──────── EXTRACTED MATERIAL ────────
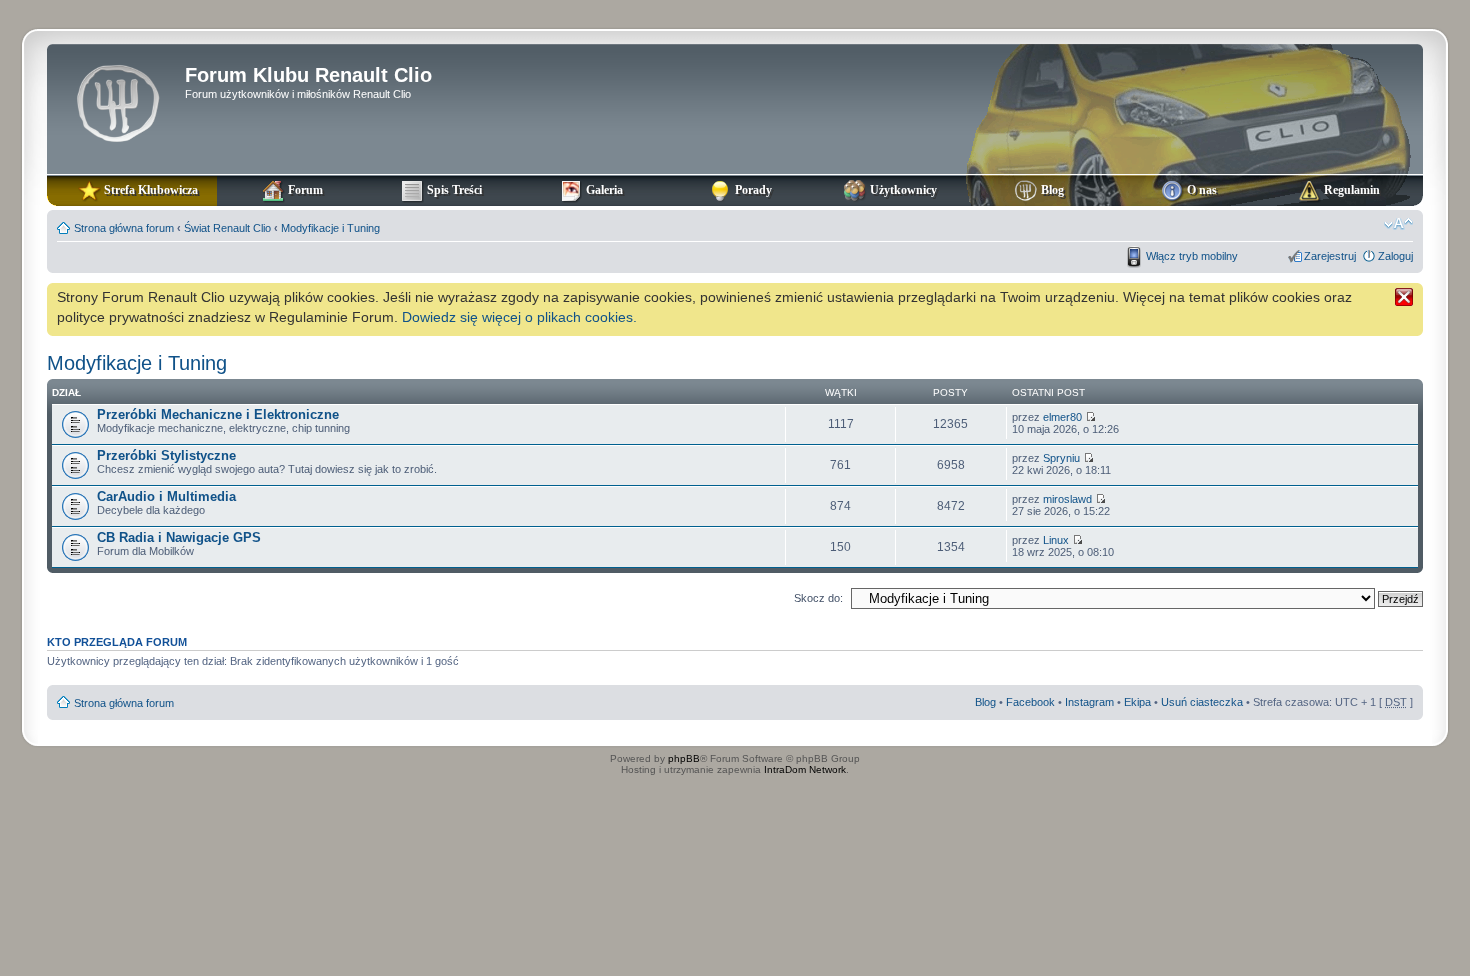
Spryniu (1061, 458)
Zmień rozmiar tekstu (1398, 224)
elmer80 (1062, 417)
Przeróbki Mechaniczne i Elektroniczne (218, 414)
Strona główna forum (124, 228)
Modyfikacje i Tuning (330, 228)
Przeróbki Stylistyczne (166, 455)
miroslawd (1067, 499)
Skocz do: (818, 598)
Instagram (1089, 702)
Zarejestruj (1330, 256)
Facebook (1030, 702)
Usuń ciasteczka (1202, 702)
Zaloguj (1395, 256)
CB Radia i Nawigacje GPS (179, 537)
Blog (985, 702)
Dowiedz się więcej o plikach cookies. (519, 317)
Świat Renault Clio (227, 228)
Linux (1056, 540)
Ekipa (1137, 702)
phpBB (684, 758)
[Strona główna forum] (118, 101)
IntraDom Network (805, 769)
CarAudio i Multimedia (166, 496)
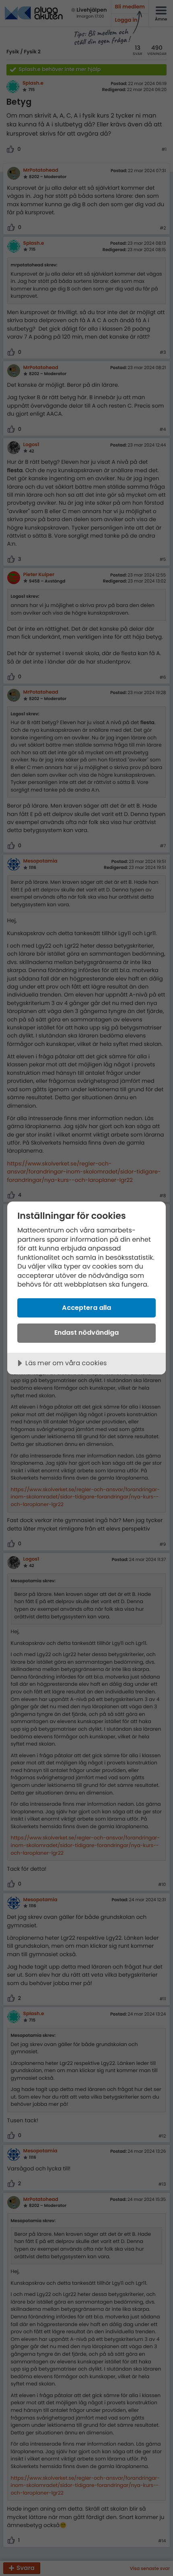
────────
• _WORK TO COMPLETE_
Only the pictures are left behind; write out everything else in the records exactly.

• _EXERCISE ANSWER_
Spryniu (1061, 458)
Zmień rozmiar tekstu (1398, 224)
elmer80 (1062, 417)
Przeróbki Mechaniczne i Elektroniczne (218, 414)
Strona główna forum (124, 228)
Modyfikacje i Tuning (330, 228)
Przeróbki Stylistyczne (166, 455)
miroslawd (1067, 499)
Skocz do: (818, 598)
Instagram (1089, 702)
Zarejestruj (1330, 256)
Facebook (1030, 702)
Usuń ciasteczka (1202, 702)
Zaloguj (1395, 256)
CB Radia i Nawigacje GPS (179, 537)
Blog (985, 702)
Dowiedz się więcej o plikach cookies. (519, 317)
Świat Renault Clio (227, 228)
Linux (1056, 540)
Ekipa (1137, 702)
phpBB (684, 758)
[Strona główna forum] (118, 101)
IntraDom Network (805, 769)
CarAudio i Multimedia (166, 496)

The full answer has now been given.